→ **TASKS AND EXERCISES**:
**1.** In the article header below, rewrite the part between "Xiuhao Xia ¹, Lianyong" and "31 January 2022.", inclusive, with "College of Energy Engineering" replaced by "School of Energy Engineering".
**2.** Summarize the article header below in two sentences.
**3.** According to the article header below, on what date was the paper accepted?

Reliability study of super-ellipsoid DEM in representing the packing structure of blast furnace--颗粒学报PARTICUOLOGY

Xia, X., Zhou, L., Ma, H., Xie, C., & Zhao, Y. (2022). Reliability study of super-ellipsoid DEM in representing the packing structure of blast furnace. Particuology, 70, 72-81. https://doi.org/10.1016/j.partic.2022.01.010

Reliability study of super-ellipsoid DEM in representing the packing structure of blast furnace

Xiuhao Xia ¹, Lianyong Zhou ¹, Huaqing Ma, Changhua Xie, Yongzhi Zhao

Institute of Process Equipment, College of Energy Engineering, Zhejiang University, Hangzhou 310027, China

10.1016/j.partic.2022.01.010

Volume 70, November 2022, Pages 72-81

Received 23 September 2021, Revised 16 December 2021, Accepted 7 January 2022, Available online 19 January 2022, Version of Record 31 January 2022.

E-mail: yzzhao@zju.edu.cn

Highlights

• Reliability of super-ellipsoid particles in DEM simulation of blast furnace (BF) is analyzed.

• Super-ellipsoid particles can reasonably reproduce the particle behaviors in BF.

• Microscale behaviors of super-ellipsoid packing structure are revealed.

• Effect of the super-ellipsoid shape on BF burden structure is analyzed.

→ **ROWS**:
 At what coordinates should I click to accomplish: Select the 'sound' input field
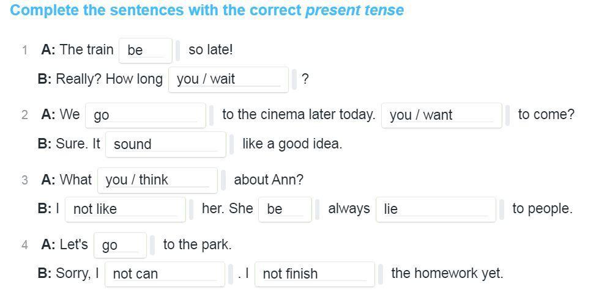[165, 144]
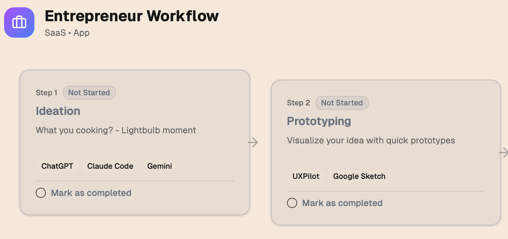
Task: Select the Google Sketch tool chip
Action: (x=359, y=176)
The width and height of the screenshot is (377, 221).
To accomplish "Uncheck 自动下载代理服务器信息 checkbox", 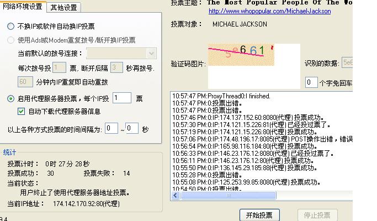I will (22, 111).
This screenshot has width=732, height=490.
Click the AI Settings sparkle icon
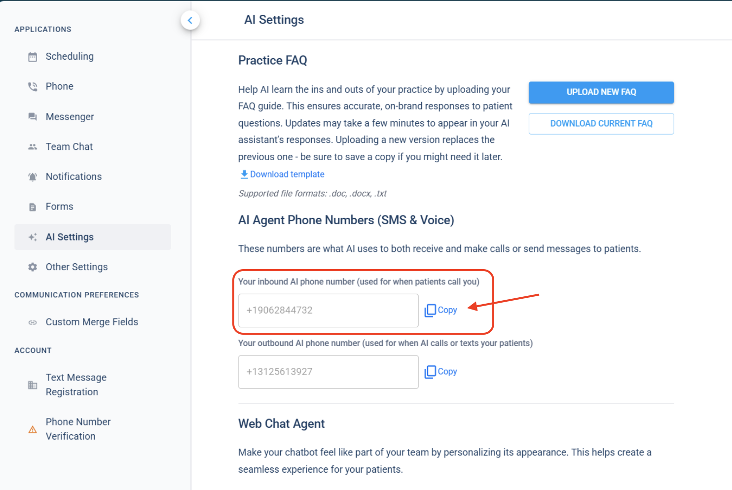point(33,237)
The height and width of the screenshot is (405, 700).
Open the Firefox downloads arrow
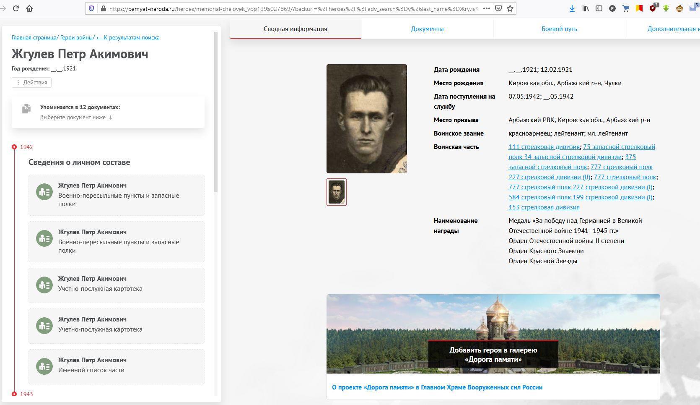tap(572, 8)
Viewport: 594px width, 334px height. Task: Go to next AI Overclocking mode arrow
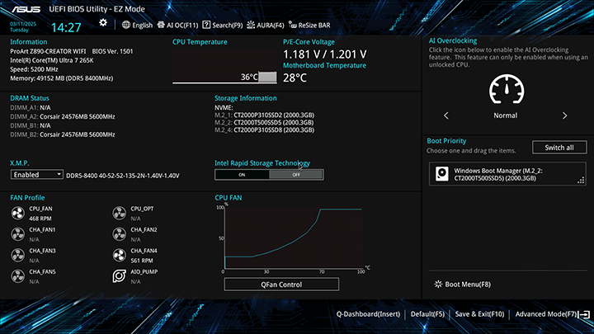click(564, 116)
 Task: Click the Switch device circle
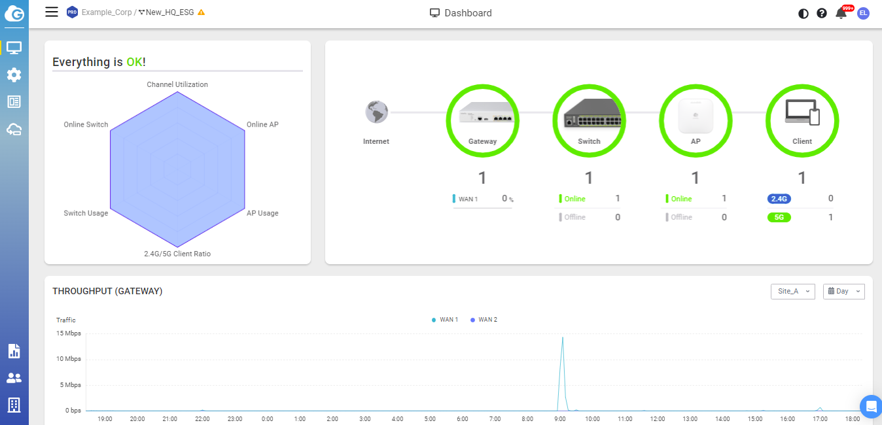tap(589, 120)
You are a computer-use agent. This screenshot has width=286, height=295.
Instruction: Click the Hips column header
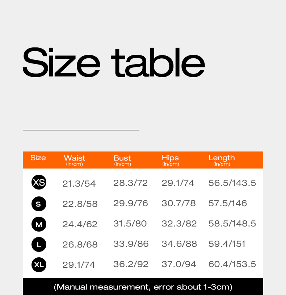(x=171, y=160)
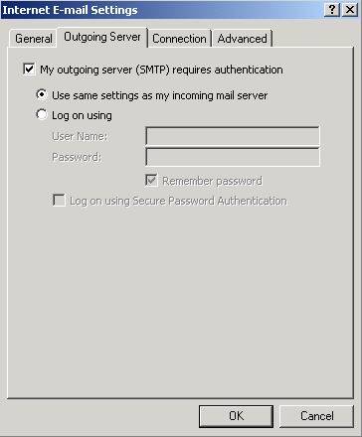
Task: Open the context help question mark button
Action: (332, 10)
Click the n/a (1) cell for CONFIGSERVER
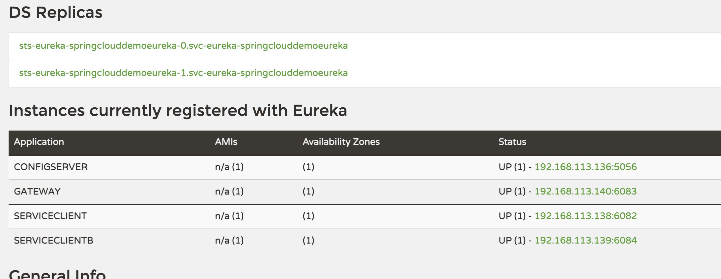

→ **THE RESULTS**:
**1.**
Xiuhao Xia ¹, Lianyong Zhou ¹, Huaqing Ma, Changhua Xie, Yongzhi Zhao

Institute of Process Equipment, School of Energy Engineering, Zhejiang University, Hangzhou 310027, China

10.1016/j.partic.2022.01.010

Volume 70, November 2022, Pages 72-81

Received 23 September 2021, Revised 16 December 2021, Accepted 7 January 2022, Available online 19 January 2022, Version of Record 31 January 2022.

**2.** The 2022 Particuology paper by Xia, Zhou, Ma, Xie and Zhao of Zhejiang University studies how reliably super-ellipsoid DEM represents the packing structure of a blast furnace. Its highlights say that super-ellipsoid particles can reasonably reproduce particle behaviors in the blast furnace, and that the work reveals microscale behaviors of the packing structure and analyzes how particle shape affects the burden structure.

**3.** 7 January 2022.